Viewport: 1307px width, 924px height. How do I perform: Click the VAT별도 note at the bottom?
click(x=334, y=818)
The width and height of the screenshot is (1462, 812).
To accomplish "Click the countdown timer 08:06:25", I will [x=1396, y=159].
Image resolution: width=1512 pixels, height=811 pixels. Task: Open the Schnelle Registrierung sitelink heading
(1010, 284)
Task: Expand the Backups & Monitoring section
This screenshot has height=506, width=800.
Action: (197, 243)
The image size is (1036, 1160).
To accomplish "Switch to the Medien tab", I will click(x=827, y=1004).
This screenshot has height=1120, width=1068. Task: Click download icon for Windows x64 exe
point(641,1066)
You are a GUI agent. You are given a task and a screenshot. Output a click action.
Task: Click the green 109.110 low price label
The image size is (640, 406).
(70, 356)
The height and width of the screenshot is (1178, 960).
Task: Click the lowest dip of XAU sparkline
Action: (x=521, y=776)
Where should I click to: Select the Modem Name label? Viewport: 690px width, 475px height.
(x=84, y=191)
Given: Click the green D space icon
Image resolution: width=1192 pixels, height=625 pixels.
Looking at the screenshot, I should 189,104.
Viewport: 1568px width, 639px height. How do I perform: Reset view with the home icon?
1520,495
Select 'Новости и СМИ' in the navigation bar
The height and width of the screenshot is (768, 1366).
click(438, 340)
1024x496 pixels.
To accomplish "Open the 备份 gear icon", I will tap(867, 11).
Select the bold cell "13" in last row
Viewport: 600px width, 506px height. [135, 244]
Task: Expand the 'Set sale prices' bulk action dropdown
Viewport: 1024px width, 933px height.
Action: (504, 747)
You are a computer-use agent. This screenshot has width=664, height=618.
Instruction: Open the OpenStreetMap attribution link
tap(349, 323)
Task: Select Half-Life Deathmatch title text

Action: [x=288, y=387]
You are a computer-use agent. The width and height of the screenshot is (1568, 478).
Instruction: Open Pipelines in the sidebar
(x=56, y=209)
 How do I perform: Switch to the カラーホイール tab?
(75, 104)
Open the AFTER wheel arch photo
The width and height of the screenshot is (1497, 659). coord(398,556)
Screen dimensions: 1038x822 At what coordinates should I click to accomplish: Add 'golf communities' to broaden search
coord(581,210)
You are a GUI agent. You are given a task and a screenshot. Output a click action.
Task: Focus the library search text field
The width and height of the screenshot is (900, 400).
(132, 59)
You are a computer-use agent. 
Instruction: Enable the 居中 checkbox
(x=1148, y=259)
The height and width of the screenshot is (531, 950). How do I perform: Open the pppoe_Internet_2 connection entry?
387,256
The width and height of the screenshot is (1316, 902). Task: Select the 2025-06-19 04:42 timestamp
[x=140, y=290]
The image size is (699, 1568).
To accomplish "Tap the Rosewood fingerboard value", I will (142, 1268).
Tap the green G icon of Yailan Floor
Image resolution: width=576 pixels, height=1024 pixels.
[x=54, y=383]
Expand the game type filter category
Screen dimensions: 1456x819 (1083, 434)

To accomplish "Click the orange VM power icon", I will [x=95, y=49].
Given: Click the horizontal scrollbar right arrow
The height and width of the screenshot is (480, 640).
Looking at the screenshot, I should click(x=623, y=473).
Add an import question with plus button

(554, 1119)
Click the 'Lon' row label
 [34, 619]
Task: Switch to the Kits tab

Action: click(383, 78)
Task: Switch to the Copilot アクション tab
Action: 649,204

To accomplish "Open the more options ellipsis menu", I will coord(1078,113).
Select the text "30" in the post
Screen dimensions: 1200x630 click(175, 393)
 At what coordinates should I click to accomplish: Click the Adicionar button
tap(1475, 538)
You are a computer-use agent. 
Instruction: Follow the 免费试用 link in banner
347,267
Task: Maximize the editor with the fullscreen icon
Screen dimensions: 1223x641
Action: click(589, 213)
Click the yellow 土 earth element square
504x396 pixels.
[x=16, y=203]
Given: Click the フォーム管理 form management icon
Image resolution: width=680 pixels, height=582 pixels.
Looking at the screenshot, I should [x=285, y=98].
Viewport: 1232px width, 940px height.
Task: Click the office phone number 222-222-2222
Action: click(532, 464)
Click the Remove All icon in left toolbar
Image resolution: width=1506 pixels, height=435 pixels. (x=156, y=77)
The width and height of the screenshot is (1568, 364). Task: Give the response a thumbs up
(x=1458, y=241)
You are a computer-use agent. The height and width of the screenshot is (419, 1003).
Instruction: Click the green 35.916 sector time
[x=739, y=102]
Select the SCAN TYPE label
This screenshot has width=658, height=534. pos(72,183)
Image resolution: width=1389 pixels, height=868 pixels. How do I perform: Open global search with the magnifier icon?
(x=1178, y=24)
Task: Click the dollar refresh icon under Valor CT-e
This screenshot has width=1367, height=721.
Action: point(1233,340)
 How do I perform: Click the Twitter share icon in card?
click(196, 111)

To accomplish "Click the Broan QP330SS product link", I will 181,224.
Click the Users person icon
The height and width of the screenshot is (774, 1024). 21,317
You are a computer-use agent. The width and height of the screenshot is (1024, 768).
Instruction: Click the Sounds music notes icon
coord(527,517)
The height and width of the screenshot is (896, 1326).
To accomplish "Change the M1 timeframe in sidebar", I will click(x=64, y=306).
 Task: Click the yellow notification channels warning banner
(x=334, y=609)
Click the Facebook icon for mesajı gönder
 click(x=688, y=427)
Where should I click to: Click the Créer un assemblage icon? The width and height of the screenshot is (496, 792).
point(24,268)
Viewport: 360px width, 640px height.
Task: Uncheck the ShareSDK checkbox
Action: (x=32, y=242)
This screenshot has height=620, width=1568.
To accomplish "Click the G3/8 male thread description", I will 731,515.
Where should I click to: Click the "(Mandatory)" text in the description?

EXERCISE DIRECTIONS >>
Print each record from the listing above exactly as it was given.

SOLUTION FOR THIS EXERCISE >>
Viewport: 1307px width, 924px height. How do I perform: Click the VAT별도 note at the bottom?
click(x=334, y=818)
The width and height of the screenshot is (1462, 812).
To accomplish "Click the countdown timer 08:06:25", I will [x=1396, y=159].
Image resolution: width=1512 pixels, height=811 pixels. Task: Open the Schnelle Registrierung sitelink heading
(1010, 284)
Task: Expand the Backups & Monitoring section
This screenshot has height=506, width=800.
Action: (197, 243)
The image size is (1036, 1160).
To accomplish "Switch to the Medien tab", I will click(x=827, y=1004).
This screenshot has height=1120, width=1068. Task: Click download icon for Windows x64 exe
point(641,1066)
You are a GUI agent. You are given a task and a screenshot. Output a click action.
Task: Click the green 109.110 low price label
The image size is (640, 406).
(70, 356)
The height and width of the screenshot is (1178, 960).
Task: Click the lowest dip of XAU sparkline
Action: (x=521, y=776)
Where should I click to: Select the Modem Name label? Viewport: 690px width, 475px height.
(x=84, y=191)
Given: Click the green D space icon
Image resolution: width=1192 pixels, height=625 pixels.
Looking at the screenshot, I should 189,104.
Viewport: 1568px width, 639px height. How do I perform: Reset view with the home icon?
1520,495
Select 'Новости и СМИ' in the navigation bar
The height and width of the screenshot is (768, 1366).
click(438, 340)
1024x496 pixels.
To accomplish "Open the 备份 gear icon", I will tap(867, 11).
Select the bold cell "13" in last row
Viewport: 600px width, 506px height. [135, 244]
Task: Expand the 'Set sale prices' bulk action dropdown
Viewport: 1024px width, 933px height.
Action: (504, 747)
You are a computer-use agent. This screenshot has width=664, height=618.
Instruction: Open the OpenStreetMap attribution link
tap(349, 323)
Task: Select Half-Life Deathmatch title text

Action: [x=288, y=387]
You are a computer-use agent. The width and height of the screenshot is (1568, 478).
Instruction: Open Pipelines in the sidebar
(x=56, y=209)
 How do I perform: Switch to the カラーホイール tab?
(75, 104)
Open the AFTER wheel arch photo
The width and height of the screenshot is (1497, 659). coord(398,556)
Screen dimensions: 1038x822 At what coordinates should I click to accomplish: Add 'golf communities' to broaden search
coord(581,210)
You are a GUI agent. You are given a task and a screenshot. Output a click action.
Task: Focus the library search text field
The width and height of the screenshot is (900, 400).
(132, 59)
You are a computer-use agent. 
Instruction: Enable the 居中 checkbox
(x=1148, y=259)
The height and width of the screenshot is (531, 950). How do I perform: Open the pppoe_Internet_2 connection entry?
387,256
The width and height of the screenshot is (1316, 902). Task: Select the 2025-06-19 04:42 timestamp
[x=140, y=290]
The image size is (699, 1568).
To accomplish "Tap the Rosewood fingerboard value", I will (142, 1268).
Tap the green G icon of Yailan Floor
Image resolution: width=576 pixels, height=1024 pixels.
[x=54, y=383]
Expand the game type filter category
Screen dimensions: 1456x819 (1083, 434)

To accomplish "Click the orange VM power icon", I will [x=95, y=49].
Given: Click the horizontal scrollbar right arrow
The height and width of the screenshot is (480, 640).
Looking at the screenshot, I should click(x=623, y=473).
Add an import question with plus button

(554, 1119)
Click the 'Lon' row label
 [34, 619]
Task: Switch to the Kits tab

Action: click(383, 78)
Task: Switch to the Copilot アクション tab
Action: 649,204

To accomplish "Open the more options ellipsis menu", I will coord(1078,113).
Select the text "30" in the post
Screen dimensions: 1200x630 click(175, 393)
 At what coordinates should I click to accomplish: Click the Adicionar button
tap(1475, 538)
You are a computer-use agent. 
Instruction: Follow the 免费试用 link in banner
347,267
Task: Maximize the editor with the fullscreen icon
Screen dimensions: 1223x641
Action: click(589, 213)
Click the yellow 土 earth element square
504x396 pixels.
[x=16, y=203]
Given: Click the フォーム管理 form management icon
Image resolution: width=680 pixels, height=582 pixels.
Looking at the screenshot, I should [x=285, y=98].
Viewport: 1232px width, 940px height.
Task: Click the office phone number 222-222-2222
Action: click(532, 464)
Click the Remove All icon in left toolbar
Image resolution: width=1506 pixels, height=435 pixels. (x=156, y=77)
The width and height of the screenshot is (1568, 364). Task: Give the response a thumbs up
(x=1458, y=241)
You are a computer-use agent. The height and width of the screenshot is (419, 1003).
Instruction: Click the green 35.916 sector time
[x=739, y=102]
Select the SCAN TYPE label
This screenshot has width=658, height=534. pos(72,183)
Image resolution: width=1389 pixels, height=868 pixels. How do I perform: Open global search with the magnifier icon?
(x=1178, y=24)
Task: Click the dollar refresh icon under Valor CT-e
This screenshot has width=1367, height=721.
Action: point(1233,340)
 How do I perform: Click the Twitter share icon in card?
click(196, 111)

To accomplish "Click the Broan QP330SS product link", I will 181,224.
Click the Users person icon
The height and width of the screenshot is (774, 1024). 21,317
You are a computer-use agent. The width and height of the screenshot is (1024, 768).
Instruction: Click the Sounds music notes icon
coord(527,517)
The height and width of the screenshot is (896, 1326).
To accomplish "Change the M1 timeframe in sidebar", I will click(x=64, y=306).
 Task: Click the yellow notification channels warning banner
(x=334, y=609)
Click the Facebook icon for mesajı gönder
 click(x=688, y=427)
Where should I click to: Click the Créer un assemblage icon? The width and height of the screenshot is (496, 792).
point(24,268)
Viewport: 360px width, 640px height.
Task: Uncheck the ShareSDK checkbox
Action: (x=32, y=242)
This screenshot has height=620, width=1568.
To accomplish "Click the G3/8 male thread description", I will 731,515.
Where should I click to: Click the "(Mandatory)" text in the description?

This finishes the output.